Recently my niece began 6th grade at a private school. She received about 7 different workbooks in addition to 2-3 hardback textbooks. I compared that curriculum to the curriculum used in the same district (Palm Beach, Florida) but at public schools. I agree that education has changed from "hard-core stick-to-the-objective" method to whole language, cooperative learning and higher order thinking skills. However, it isn't always the teachers' desire to do this.

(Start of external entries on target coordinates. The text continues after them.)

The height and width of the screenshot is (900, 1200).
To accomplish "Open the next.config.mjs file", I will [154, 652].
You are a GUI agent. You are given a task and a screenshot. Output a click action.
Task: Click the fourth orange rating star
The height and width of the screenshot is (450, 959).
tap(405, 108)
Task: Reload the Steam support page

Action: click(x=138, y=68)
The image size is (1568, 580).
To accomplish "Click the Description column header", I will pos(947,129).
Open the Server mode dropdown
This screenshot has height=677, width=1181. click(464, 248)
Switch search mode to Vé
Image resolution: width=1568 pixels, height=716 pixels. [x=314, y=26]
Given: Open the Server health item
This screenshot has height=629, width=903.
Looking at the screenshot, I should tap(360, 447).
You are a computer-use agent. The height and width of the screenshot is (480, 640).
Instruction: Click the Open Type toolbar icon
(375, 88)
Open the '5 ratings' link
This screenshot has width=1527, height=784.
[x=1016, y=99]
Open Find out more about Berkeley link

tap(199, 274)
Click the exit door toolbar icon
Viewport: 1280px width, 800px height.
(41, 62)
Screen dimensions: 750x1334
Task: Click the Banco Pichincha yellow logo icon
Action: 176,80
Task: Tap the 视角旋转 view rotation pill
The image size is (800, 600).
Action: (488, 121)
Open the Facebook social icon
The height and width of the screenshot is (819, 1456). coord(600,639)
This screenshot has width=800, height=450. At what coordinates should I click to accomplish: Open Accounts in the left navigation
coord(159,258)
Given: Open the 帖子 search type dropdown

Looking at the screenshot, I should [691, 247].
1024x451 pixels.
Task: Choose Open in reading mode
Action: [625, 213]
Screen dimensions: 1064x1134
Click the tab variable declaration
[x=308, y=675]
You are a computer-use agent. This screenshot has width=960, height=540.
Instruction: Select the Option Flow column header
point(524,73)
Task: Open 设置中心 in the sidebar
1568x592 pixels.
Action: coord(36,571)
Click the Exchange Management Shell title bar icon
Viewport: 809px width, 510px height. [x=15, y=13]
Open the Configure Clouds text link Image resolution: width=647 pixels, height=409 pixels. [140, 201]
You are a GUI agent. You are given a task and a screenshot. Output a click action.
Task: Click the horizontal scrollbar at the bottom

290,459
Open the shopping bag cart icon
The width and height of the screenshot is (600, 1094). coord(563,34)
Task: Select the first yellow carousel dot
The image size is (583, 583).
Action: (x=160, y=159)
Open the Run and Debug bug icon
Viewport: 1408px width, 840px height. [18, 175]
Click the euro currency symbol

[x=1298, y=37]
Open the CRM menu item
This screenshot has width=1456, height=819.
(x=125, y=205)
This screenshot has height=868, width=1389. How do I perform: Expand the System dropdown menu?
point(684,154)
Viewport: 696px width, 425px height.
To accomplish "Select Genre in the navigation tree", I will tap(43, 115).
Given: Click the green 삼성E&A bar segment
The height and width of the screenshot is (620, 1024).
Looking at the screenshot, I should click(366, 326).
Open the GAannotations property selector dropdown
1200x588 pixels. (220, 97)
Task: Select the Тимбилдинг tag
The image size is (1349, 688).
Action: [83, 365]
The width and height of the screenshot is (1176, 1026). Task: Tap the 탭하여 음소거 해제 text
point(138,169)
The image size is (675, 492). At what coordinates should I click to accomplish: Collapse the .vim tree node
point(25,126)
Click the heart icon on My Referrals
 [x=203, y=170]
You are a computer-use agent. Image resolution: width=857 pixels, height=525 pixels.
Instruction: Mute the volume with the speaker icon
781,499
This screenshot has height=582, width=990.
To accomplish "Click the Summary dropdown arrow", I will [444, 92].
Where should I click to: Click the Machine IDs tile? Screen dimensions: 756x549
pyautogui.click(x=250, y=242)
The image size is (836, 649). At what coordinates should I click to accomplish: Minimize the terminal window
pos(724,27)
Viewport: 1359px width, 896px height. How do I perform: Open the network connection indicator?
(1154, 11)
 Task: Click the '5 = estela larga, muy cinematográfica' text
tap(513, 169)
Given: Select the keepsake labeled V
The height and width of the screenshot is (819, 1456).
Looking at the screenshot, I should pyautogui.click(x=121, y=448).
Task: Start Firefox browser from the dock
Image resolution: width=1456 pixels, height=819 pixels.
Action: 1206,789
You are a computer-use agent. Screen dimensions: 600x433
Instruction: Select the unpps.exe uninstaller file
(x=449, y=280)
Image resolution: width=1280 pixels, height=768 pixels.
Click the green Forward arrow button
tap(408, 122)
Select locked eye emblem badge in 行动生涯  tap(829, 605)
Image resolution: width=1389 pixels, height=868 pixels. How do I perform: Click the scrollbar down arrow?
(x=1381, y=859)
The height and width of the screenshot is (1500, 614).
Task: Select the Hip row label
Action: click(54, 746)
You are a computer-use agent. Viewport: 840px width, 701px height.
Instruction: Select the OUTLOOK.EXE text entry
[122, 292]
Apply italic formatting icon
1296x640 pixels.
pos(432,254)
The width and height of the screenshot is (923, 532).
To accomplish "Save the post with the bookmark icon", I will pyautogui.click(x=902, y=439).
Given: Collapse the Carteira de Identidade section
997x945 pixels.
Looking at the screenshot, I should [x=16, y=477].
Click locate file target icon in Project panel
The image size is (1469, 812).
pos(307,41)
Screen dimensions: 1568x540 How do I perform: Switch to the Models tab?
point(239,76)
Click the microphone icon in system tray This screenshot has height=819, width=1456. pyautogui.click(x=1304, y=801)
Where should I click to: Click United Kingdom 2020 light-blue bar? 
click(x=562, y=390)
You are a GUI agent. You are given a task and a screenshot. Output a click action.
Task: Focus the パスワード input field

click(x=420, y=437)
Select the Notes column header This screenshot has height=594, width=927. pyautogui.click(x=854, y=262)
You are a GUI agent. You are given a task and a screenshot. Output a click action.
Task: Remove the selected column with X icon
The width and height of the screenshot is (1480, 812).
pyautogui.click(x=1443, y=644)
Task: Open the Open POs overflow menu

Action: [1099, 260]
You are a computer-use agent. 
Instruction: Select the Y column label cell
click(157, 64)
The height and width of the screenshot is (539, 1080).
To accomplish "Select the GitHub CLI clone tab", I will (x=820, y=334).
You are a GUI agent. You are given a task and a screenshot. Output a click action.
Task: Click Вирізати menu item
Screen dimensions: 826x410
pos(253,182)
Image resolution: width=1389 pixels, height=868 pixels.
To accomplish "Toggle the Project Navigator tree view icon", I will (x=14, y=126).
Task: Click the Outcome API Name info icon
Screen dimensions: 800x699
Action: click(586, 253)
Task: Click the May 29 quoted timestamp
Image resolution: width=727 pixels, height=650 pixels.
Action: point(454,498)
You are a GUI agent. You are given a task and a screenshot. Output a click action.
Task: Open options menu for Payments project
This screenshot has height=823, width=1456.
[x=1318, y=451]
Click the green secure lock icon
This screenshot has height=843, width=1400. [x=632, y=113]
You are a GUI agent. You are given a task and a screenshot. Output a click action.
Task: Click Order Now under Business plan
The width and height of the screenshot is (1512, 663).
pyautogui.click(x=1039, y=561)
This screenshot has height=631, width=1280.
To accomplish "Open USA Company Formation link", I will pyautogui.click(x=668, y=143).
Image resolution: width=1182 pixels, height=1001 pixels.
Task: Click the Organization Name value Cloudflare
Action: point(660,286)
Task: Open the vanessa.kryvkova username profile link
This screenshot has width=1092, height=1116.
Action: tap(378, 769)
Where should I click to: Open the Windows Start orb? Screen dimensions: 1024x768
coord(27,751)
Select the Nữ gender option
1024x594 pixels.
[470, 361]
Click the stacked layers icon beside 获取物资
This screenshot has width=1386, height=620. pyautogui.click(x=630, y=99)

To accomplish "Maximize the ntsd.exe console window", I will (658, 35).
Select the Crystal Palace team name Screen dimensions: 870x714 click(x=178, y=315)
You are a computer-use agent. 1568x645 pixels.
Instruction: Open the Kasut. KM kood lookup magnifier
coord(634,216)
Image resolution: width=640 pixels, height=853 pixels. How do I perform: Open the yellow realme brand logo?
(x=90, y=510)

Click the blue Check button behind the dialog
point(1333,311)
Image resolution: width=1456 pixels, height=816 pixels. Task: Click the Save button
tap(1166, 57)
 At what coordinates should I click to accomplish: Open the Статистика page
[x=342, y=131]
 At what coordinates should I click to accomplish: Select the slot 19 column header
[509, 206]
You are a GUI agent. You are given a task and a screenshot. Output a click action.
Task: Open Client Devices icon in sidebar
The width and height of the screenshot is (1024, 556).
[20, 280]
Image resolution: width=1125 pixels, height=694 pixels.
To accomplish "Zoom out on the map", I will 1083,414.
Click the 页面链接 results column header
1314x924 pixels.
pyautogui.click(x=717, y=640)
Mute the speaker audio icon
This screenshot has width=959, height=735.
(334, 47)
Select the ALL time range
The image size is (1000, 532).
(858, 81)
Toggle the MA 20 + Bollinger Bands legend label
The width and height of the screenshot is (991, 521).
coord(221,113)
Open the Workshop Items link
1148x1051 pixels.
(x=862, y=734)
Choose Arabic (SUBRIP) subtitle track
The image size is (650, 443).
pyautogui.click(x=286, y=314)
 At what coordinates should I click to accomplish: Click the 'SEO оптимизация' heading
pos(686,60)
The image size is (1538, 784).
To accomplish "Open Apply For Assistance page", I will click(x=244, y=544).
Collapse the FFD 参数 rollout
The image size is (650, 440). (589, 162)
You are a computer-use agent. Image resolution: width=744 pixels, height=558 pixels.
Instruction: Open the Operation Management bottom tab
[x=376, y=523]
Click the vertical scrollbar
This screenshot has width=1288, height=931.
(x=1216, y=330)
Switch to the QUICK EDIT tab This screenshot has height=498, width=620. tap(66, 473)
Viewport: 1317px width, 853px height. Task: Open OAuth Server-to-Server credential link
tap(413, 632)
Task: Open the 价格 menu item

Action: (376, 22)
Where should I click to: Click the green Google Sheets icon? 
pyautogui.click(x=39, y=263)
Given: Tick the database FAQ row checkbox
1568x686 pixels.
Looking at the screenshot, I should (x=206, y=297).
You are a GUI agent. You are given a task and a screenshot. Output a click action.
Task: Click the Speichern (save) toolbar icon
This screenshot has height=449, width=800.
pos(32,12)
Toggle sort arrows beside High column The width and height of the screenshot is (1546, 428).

It often isn't the principal's or even the superintedent's fault. It lies with each state's and the Federal Boards of Education.

Florida gives "bad" schools the title "critically low." These are derived from test scores. Last year I worked at one of the "critical schools." Our former commissioner of education, Frank Brogan, felt those schools weren't doing their job and sent in the troops. One such person ($$$$$$$$) was Dr. Bill Blokker (I hope his name is spelled correctly). Everyone at these schools was under alot of stress. Ironically, all the "critical" schools were in the welfare, low/no income areas with high discipline problems. That creates more stress. Schools often do things in ways that they don't want to in order to please the higher-ups. Add to that the unwillingness for parents to comprehend what goes on in classrooms. Unlike a manager in a fast-food chain, we can't hire and fire who we want, we don't have much say in how our franchise is run and we don't get paid to put up with the mental abuse which comes with working in various geographic areas (not necessarily secondary schools). Imagine running this franchise without napkins, catsup, hamburger, ice or cups. Better yet, imagine having to purchase all these items with your own, "slap-in-the-face" salary. For 9-10 different subjects, I have ONE textbook (I teach 2nd grade) and TWO workbooks which can be written in (all others must be copied). (Each child has their own, thank goodness.) Hey, I don't even have a "workable" curriculum for the areas of Science, Health or Social Studies (I do have a lasar disc and material which can be copied but takes 3 hours to plan one week's lesson). Add into that the potential for unfair administration, conflicting messages for methods of teaching (one day practice sheets are OK, the next day they are forbidden) and, of course, increased class size with lack of assistance.

I do agree with the philosophies in this book but blaming the schools and those working in them isn't right. We only do what we are told to do with the information we are given. I love teaching. If I didn't, I wouldn't have taken the time to write what I did. We need to get back to the basics but that will take parents doing something major. It will also take more than writing a best-selling book. If you have anything to respond to, please write me. I only want the best for our children, but as the old saying goes, it takes a village.